What is needed:
From the records below, print exactly the lines starting at the one containing "Where should I click to: Open With" and ending at the one containing "Click 'AU Size' header in cm table", ends included, and nothing else.

Source records:
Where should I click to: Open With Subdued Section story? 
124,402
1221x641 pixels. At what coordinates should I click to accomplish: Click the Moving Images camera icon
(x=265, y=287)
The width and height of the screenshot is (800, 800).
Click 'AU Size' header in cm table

--

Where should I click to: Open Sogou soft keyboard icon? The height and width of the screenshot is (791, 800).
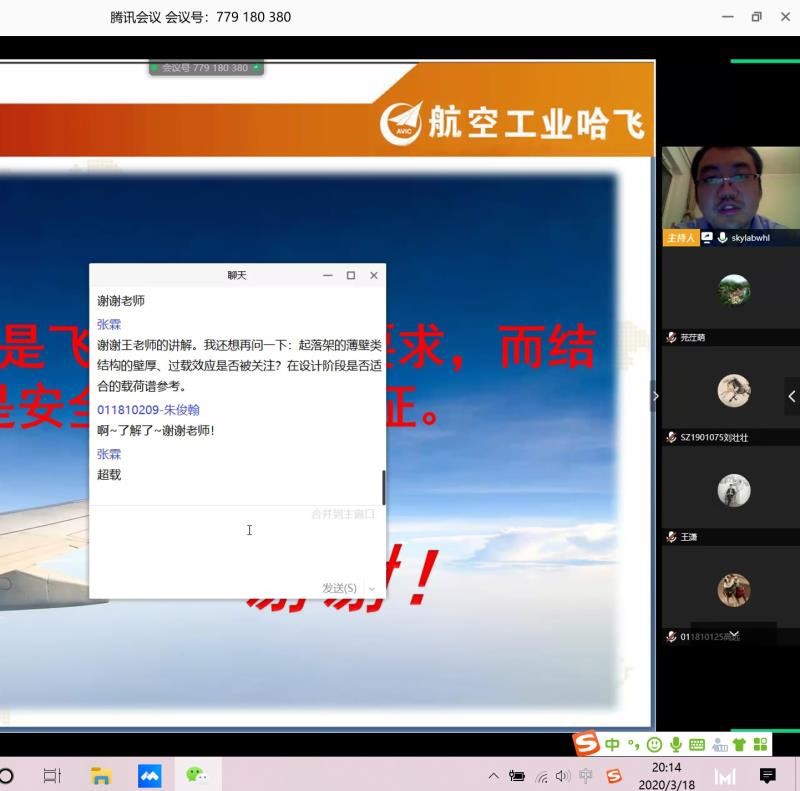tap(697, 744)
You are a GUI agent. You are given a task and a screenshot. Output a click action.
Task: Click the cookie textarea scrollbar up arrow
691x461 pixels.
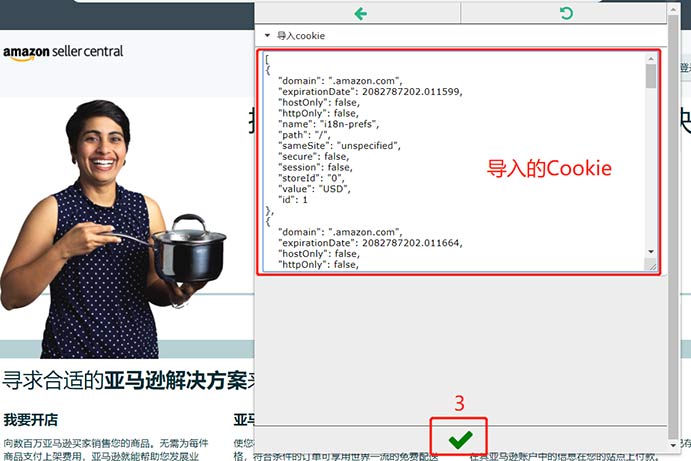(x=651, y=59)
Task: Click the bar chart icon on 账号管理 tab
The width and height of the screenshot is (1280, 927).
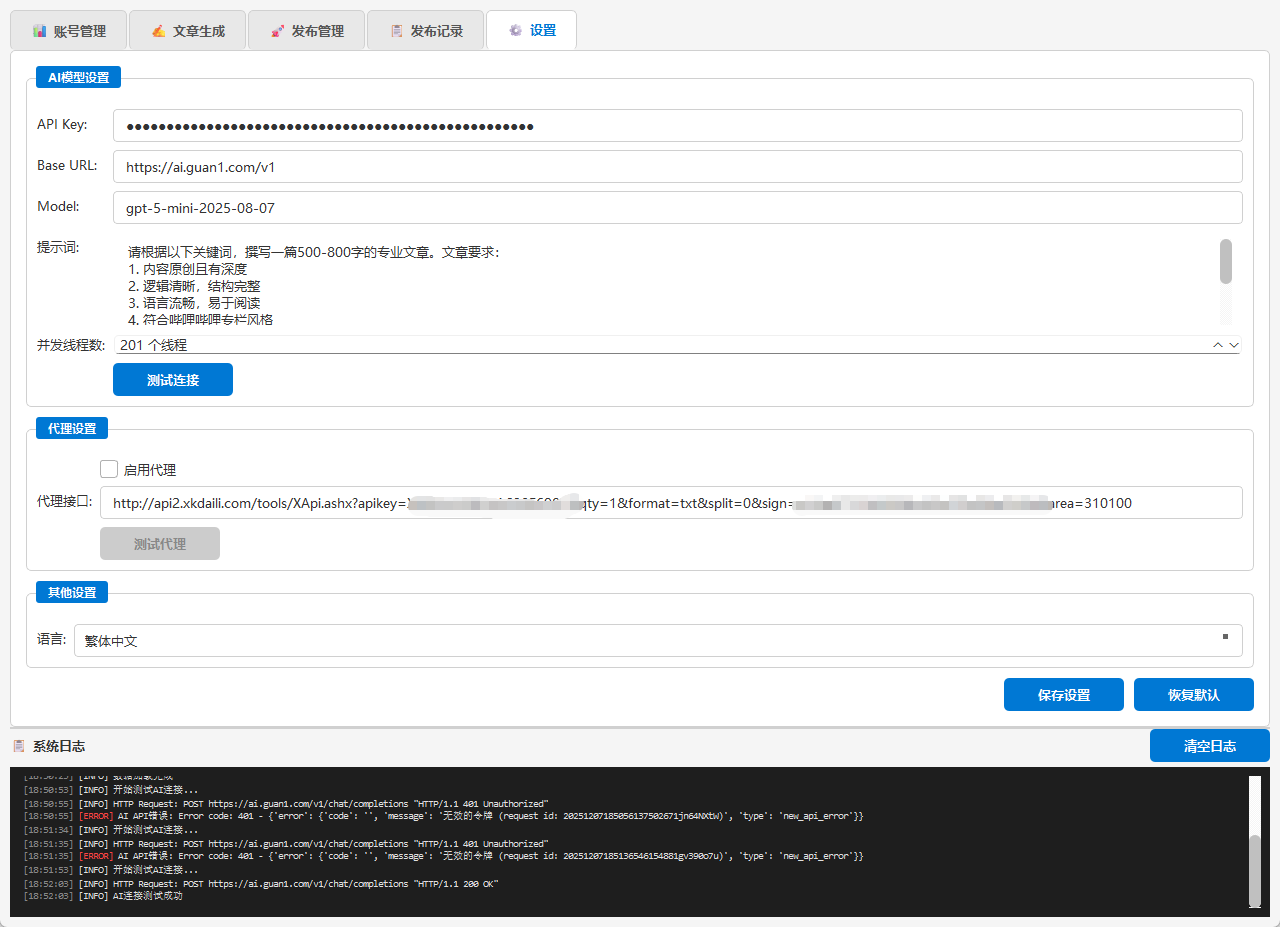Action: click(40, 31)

Problem solution:
Where should I click to: Open With Subdued Section story? 
124,402
1221x641 pixels. At what coordinates should I click to accomplish: Click the Moving Images camera icon
(x=265, y=287)
The width and height of the screenshot is (800, 800).
Click 'AU Size' header in cm table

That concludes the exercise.